Required work:
1/ Summarize the commentary on stroke treatment in Massachusetts hospitals in two sentences.
2/ Copy the commentary on stroke treatment in Massachusetts hospitals word for word from "So what does" to "have been worse.".
3/ Continue the commentary on stroke treatment in Massachusetts hospitals from the point where it stops.

Source document below:

Stop setting the benchmark at the state average

Ashish Jha, of the Harvard School of Public Health, recently commented on a Massachusetts report about stroke treatment in the state's hospitals.  He explained:

The report is about 1,082 men and women in Massachusetts unfortunate enough to have a stroke but lucky (or vigilant) enough to get to one of the 69 Massachusetts hospitals designated as Primary Stroke Service (PSS) in a timely fashion. Indeed, all these patients arrived within 2 hours of onset of symptoms and none had a contradiction to IV-tPA, a powerful “clot busting” drug that has been known to dramatically improve outcomes in patients with ischemic stroke, a condition in which a blood clot is cutting off blood supply to the brain.

So what does this report tell us?  That during 2009-2010, patients who showed up to the ER in time to get this life-altering drug received in 83.3% of the time.  Most of us who study “quality of care” look at that number and think – well, that’s pretty good.  It surely could have been worse.

Pretty good?  Could have been worse?  Take a step back for a moment:  if your parent or spouse was having a stroke (horrible clot lodged in brain, killing brain cells by the minute) – you recognized it right away, called 911, and got your loved one to a Primary Stroke Service hospital in a fabulously short period of time, are you happy with a 1 in 5 chance that they won’t get the one life-altering drug we know works?

End of Source document.
Supplied information below:

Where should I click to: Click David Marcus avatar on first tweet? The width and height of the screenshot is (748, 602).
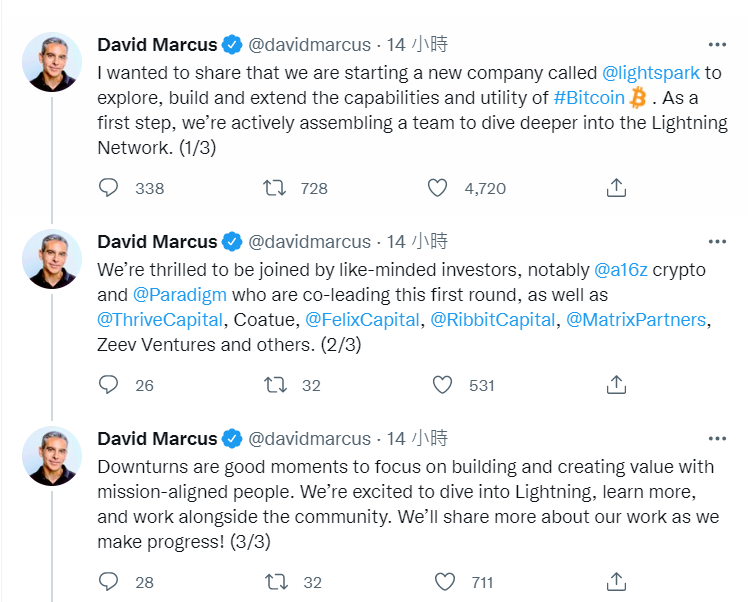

End of Supplied information.

Answers by task:
1/ Ashish Jha of the Harvard School of Public Health commented on a Massachusetts report about 1,082 stroke patients who reached one of the state's 69 Primary Stroke Service hospitals within 2 hours of symptom onset, in time for the clot-busting drug IV-tPA. The report showed that these patients received the drug 83.3% of the time during 2009-2010, a figure quality-of-care researchers might call pretty good, but Jha asks whether anyone would accept a 1 in 5 chance that a parent or spouse would not get it.

2/
So what does this report tell us?  That during 2009-2010, patients who showed up to the ER in time to get this life-altering drug received in 83.3% of the time.  Most of us who study “quality of care” look at that number and think – well, that’s pretty good.  It surely could have been worse.

3/
So what might state and federal policymakers do if they wanted to get serious about improving these rates?  There are lots of potential solutions, including greater training, more oversight, even robust pay-for-performance.  I have a simpler request:

Stop setting the benchmark at the state average.

Ashish is right on point.  In several earlier posts, I have talked about how the use of benchmarks can be inimical to clinical quality improvement, stating a preference instead for absolute targets, like zero or 100%. For some reason, many state and federal agencies persist in comparing hospitals to the norm.

Regardless of what the government agencies are doing, though, hospitals can do better.  The NHS' Jim Easton put the job on the leaders of hospitals:

[We] need to improve ourselves as leaders. [We need to] be intolerant of mediocrity, to hate it. [We must] reject normative levels of harm.

It is not ok to be in the middle of the distribution of the number of people we are killing.


I have told the story of being at a hospital where the CEO said directly to his senior management and clinical leaders that his goal was to be “just above average” when it came to quality and safety metrics. A CEO who has chosen not to do that has, in essence, said that the loss of hundreds of lives at his institution is acceptable.

In contrast, heed these words of Paul Wiles, former CEO of the Novant Health system, discussing preventable infants' deaths in one his hospitals:

My objective today is to confess.  I am accountable for those unnecessary deaths in the NICU. It is my responsibility to establish a culture of safety. I had inadvertently relinquished those duties [by focusing instead on the traditional set of executive duties (financial, planning, and such)].

If you cannot see the face of your own relative in a patient, or if you can not see the face of your own son or daughter in the face of a distraught nurse or doctor who has made an error, I suggest that your executive talents would be better placed in other industries.